CREATIVE NON-FICTION
Questions of narrative
Keen to try writing non-fiction from a personal perspective? James McCreet describes fusing fictional and factual writing techniques when he made the switch from novels to history.
James McCreet
I’ve accidentally written a history book. It started out as a memoir with some historical research because I didn’t feel qualified to write history. I didn’t study the subject and I know that it is quite rigorous in terms of citing sources and creating an expansive bibliography. In short, I was afraid. My writing experience is limited to novels and some literary criticism so I set out to write something that was broadly novelistic.
Long story short: a memoir was never going to be commercially viable. Nobody is interested in my life. I’m a nobody.
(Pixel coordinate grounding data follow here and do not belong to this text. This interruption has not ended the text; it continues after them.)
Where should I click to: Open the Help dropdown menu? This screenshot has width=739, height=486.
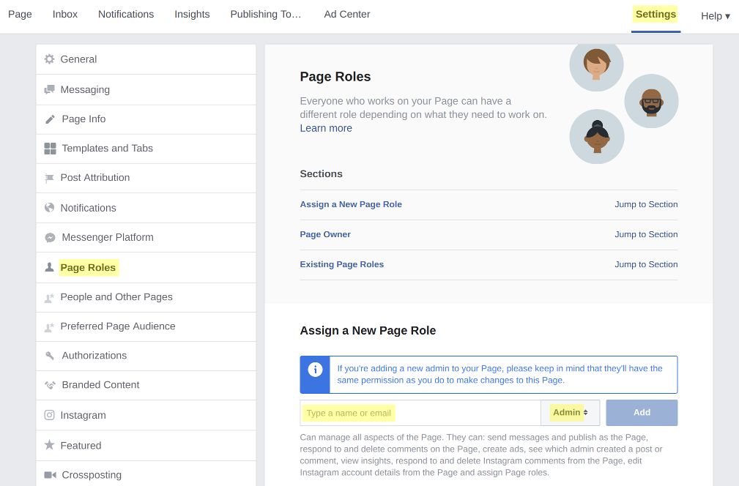tap(715, 16)
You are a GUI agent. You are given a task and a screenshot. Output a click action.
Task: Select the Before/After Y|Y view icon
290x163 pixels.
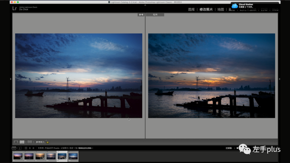(x=30, y=142)
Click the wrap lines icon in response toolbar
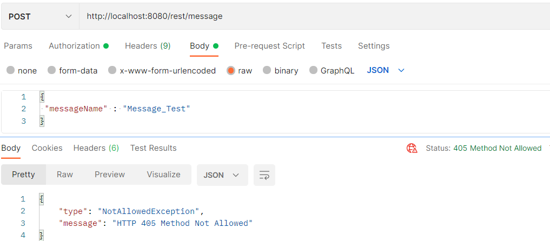Image resolution: width=550 pixels, height=241 pixels. (x=264, y=175)
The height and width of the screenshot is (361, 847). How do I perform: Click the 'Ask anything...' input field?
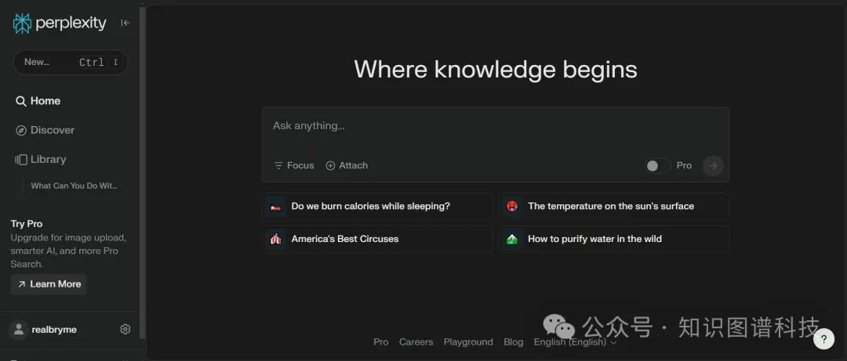(x=494, y=126)
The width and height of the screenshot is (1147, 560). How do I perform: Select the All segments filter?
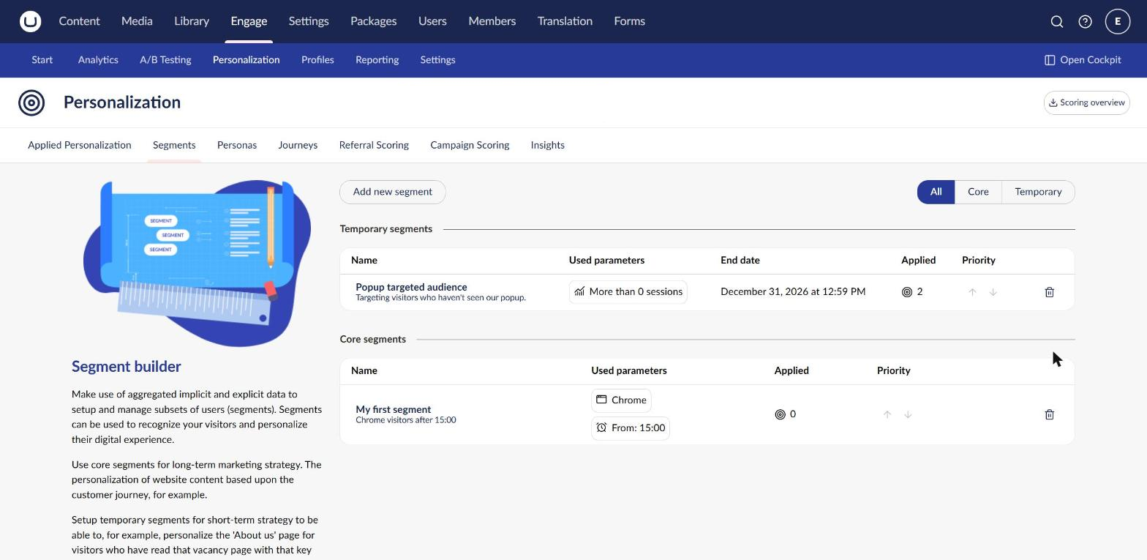tap(936, 192)
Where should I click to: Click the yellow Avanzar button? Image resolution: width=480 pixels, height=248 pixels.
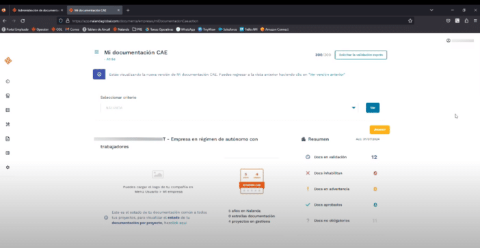379,130
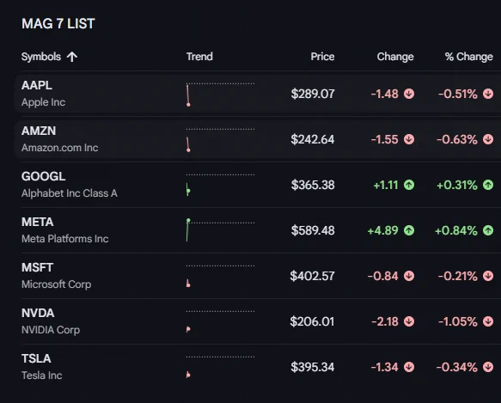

But the place I wanted to write about is fascinating to potentially thousands of people – which brought me back to history. I know from my previous novels that the problem with genuine history is the lack of narrative and plot, which are usually imposed in retrospect. In lieu of these, it simply has chronology, which can make for quite a dull reading experience.
History is one thing happening after another. There’s no suspense or expectation because we already know what happened. Often, what happens in history is unexpected or coincidental or just plain incredible. The challenge is to give it the elements of a story – anarrative – even though it was originally a sequence of events. I saw that I had to write a history using novelistic skills.